Transformers are iterative representation refiners.


4. Stacking Layers: Still the Same Shape

A transformer with \(L\) layers is just:

\[ X^{(0)} \rightarrow X^{(1)} \rightarrow \cdots \rightarrow X^{(L)} \]

Each \(X^{(\ell)} \in \mathbb{R}^{B \times T \times d_{\text{model}}}\).

Visualization

# Input
X_0 = tokens  # (B, T, d_model)

# Layer 1
X_1 = block_1(X_0)  # (B, T, d_model)

# Layer 2
X_2 = block_2(X_1)  # (B, T, d_model)

# ...

# Layer L
X_L = block_L(X_{L-1})  # (B, T, d_model)

# Output
output = X_L  # (B, T, d_model)

Interpretation

output = transformer(tokens)

means:

"Each token has been rewritten \(L\) times using global context."

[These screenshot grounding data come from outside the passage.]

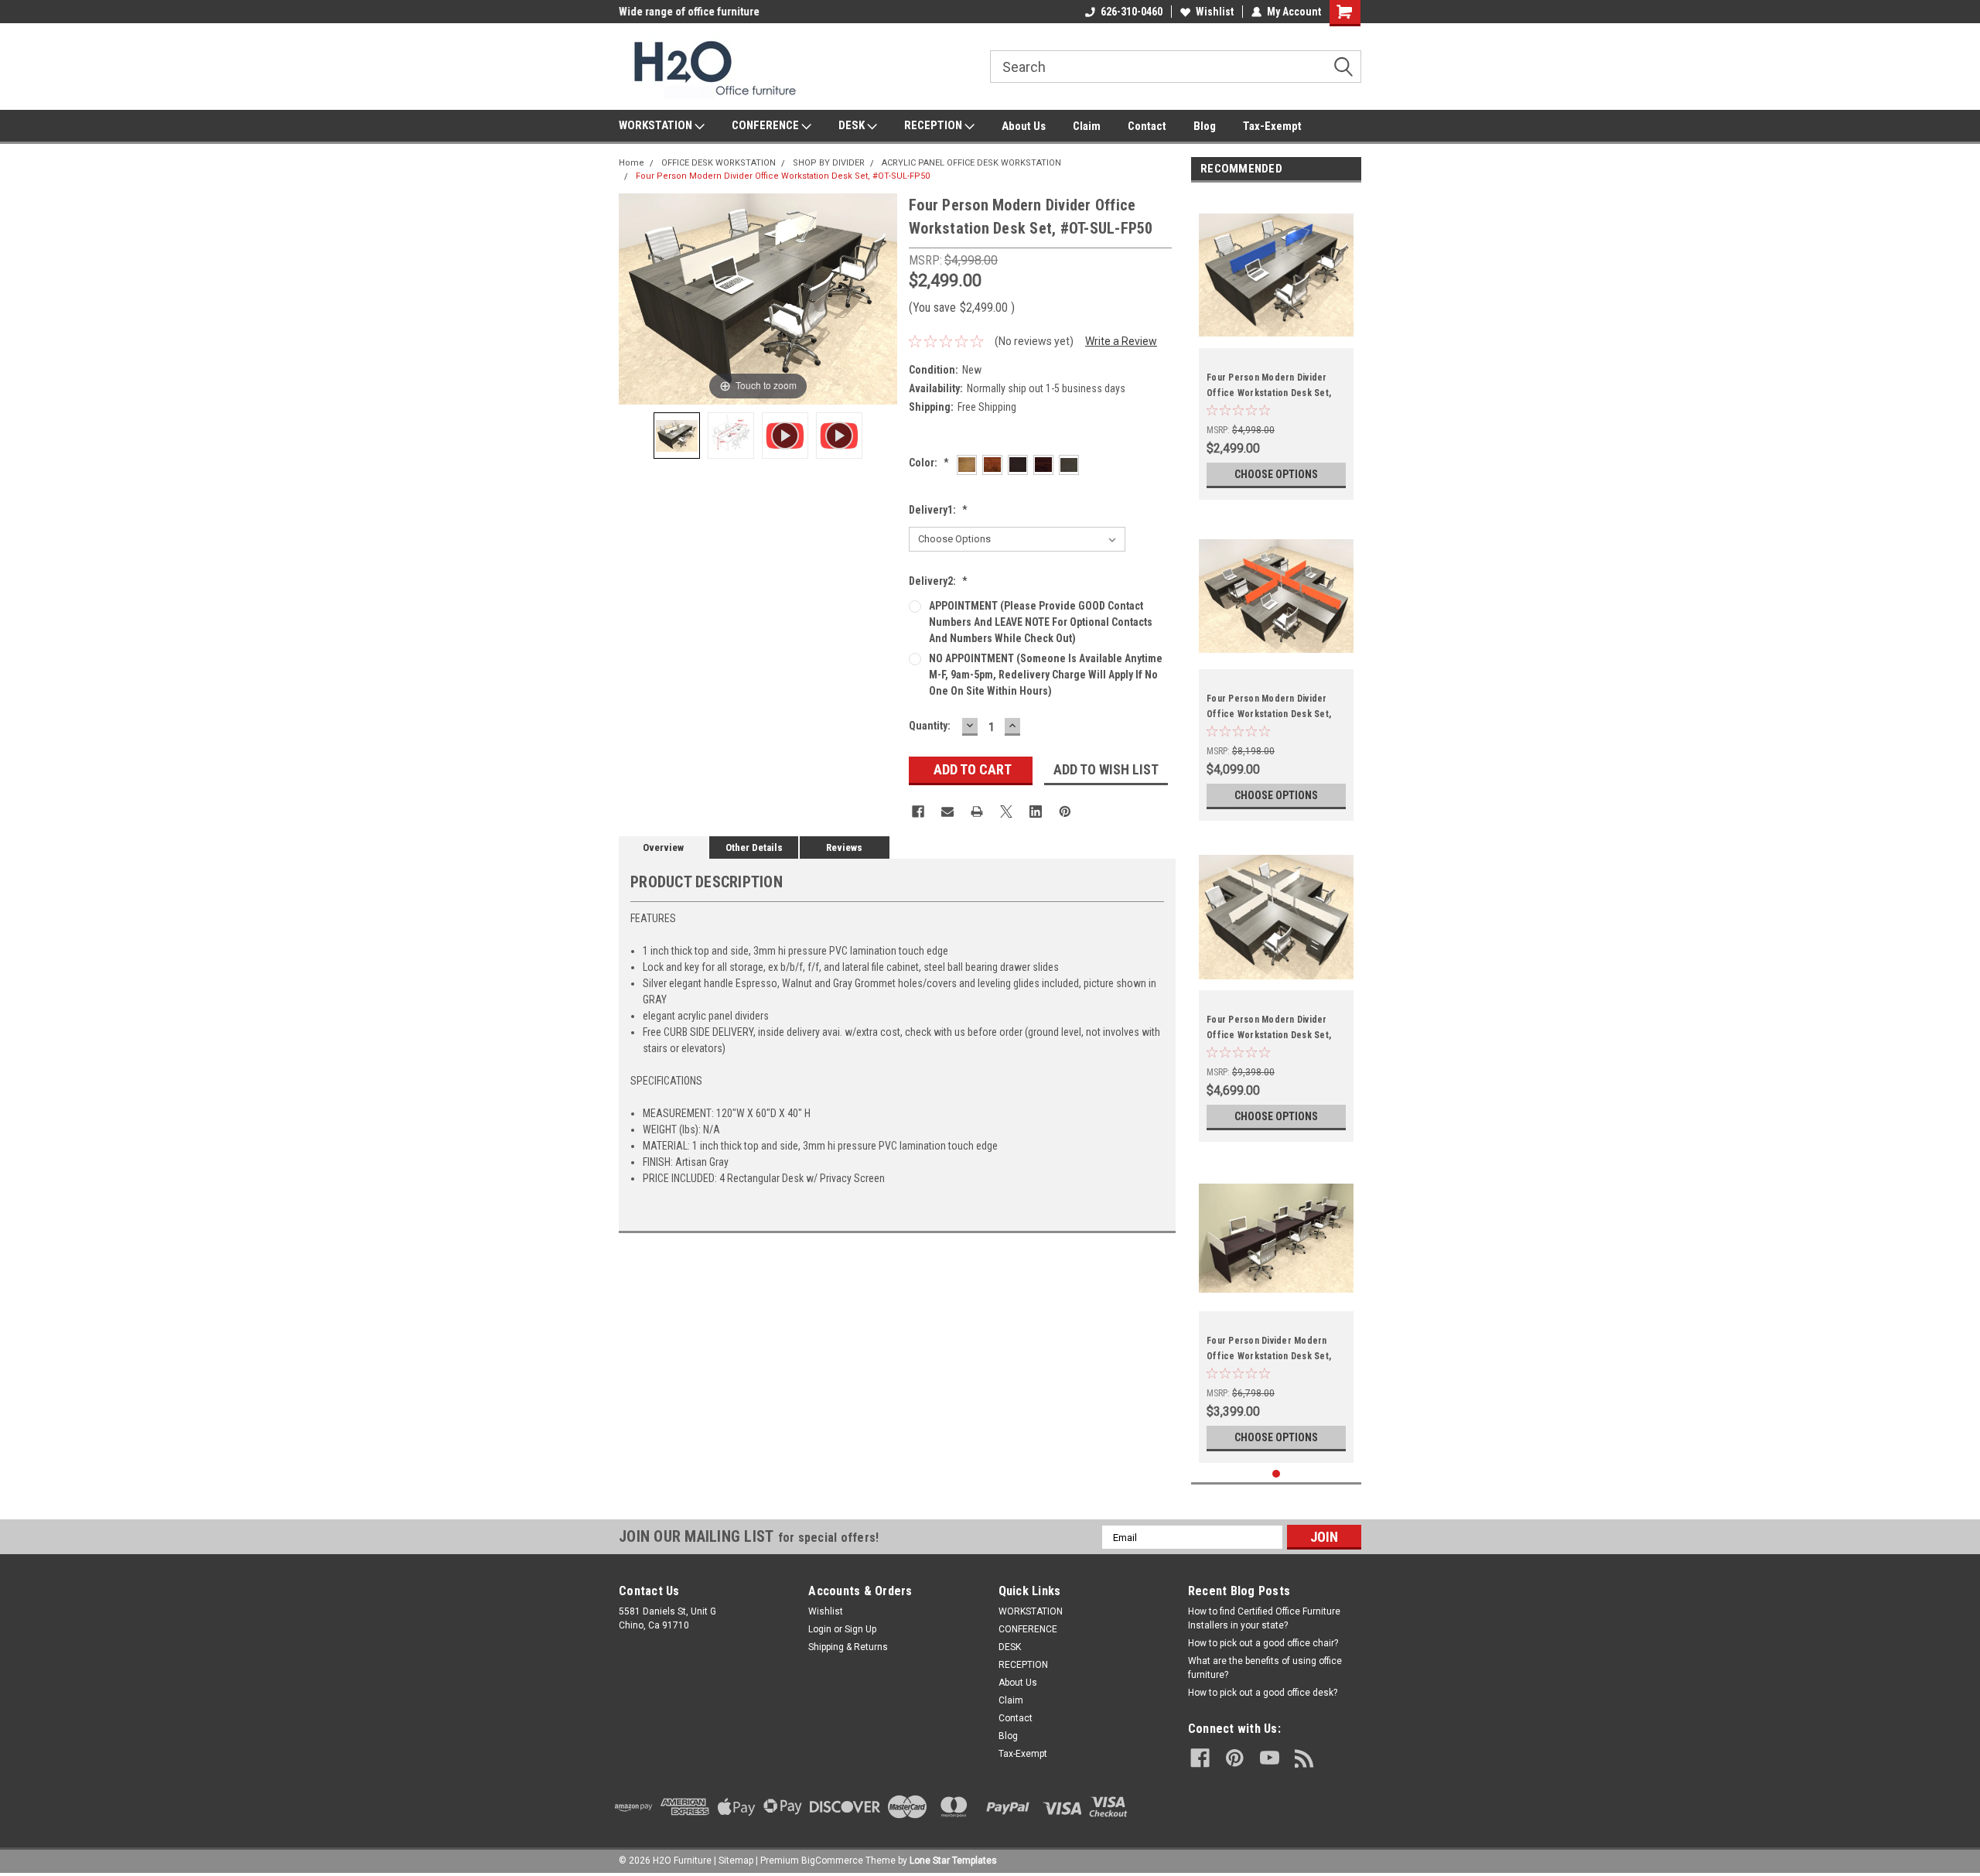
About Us (1024, 126)
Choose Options (1276, 474)
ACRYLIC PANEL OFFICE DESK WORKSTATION (971, 163)
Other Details (754, 847)
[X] (1006, 811)
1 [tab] (1276, 1474)
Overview (663, 847)
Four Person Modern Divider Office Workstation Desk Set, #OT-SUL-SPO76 (1269, 714)
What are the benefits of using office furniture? (1265, 1668)
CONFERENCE (766, 125)
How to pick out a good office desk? (1262, 1692)
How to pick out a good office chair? (1263, 1643)
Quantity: (930, 725)
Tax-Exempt (1272, 126)
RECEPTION (934, 125)
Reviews (844, 847)
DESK (852, 125)
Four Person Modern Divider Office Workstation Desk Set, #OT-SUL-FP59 (1269, 1035)
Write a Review (1121, 341)
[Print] (977, 811)
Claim (1087, 126)
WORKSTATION (657, 125)
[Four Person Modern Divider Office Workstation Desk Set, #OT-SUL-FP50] (677, 435)
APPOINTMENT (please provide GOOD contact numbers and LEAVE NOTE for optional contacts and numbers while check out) (1040, 622)
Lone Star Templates (953, 1860)
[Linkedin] (1035, 811)
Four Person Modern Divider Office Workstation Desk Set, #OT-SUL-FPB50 (1269, 393)
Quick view (1276, 1299)
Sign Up (860, 1629)
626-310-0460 (1131, 11)
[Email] (947, 811)
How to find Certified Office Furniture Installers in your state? (1264, 1618)
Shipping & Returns (848, 1647)
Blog (1204, 126)
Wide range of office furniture (689, 11)
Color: (929, 462)
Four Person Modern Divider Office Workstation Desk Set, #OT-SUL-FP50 (783, 176)
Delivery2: (938, 581)
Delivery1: (938, 510)
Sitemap (736, 1860)
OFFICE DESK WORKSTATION (718, 163)
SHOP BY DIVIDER (829, 163)
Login (819, 1629)
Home (631, 163)
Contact (1147, 126)
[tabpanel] (1276, 345)
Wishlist (1215, 11)
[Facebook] (918, 811)
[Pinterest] (1065, 811)
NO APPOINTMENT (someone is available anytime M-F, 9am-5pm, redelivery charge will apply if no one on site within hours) (1045, 674)
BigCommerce (832, 1860)
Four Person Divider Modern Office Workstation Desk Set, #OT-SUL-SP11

Nothing more. Nothing less.


5. What Is the Output?

The Raw Output

The transformer itself outputs:

\[ \text{hidden states} \in \mathbb{R}^{B \times T \times d_{\text{model}}} \]

What It Means Depends on the Task

The transformer doesn't decide what the output means—the head does.

Task Head Operation Output Shape
Language modeling Each token predicts next token \((B, T, \text{vocab\_size})\)
Classification Pool or select CLS token \((B, \text{num\_classes})\)
Diffusion Each token predicts noise/velocity \((B, T, d_{\text{model}})\)
Gene expression Each token predicts distribution params \((B, T, \text{num\_genes})\)

Example: Different Heads

# Transformer output (same for all tasks)
hidden = transformer(tokens)  # (B, T, d_model)

# Language modeling head
logits = lm_head(hidden)  # (B, T, vocab_size)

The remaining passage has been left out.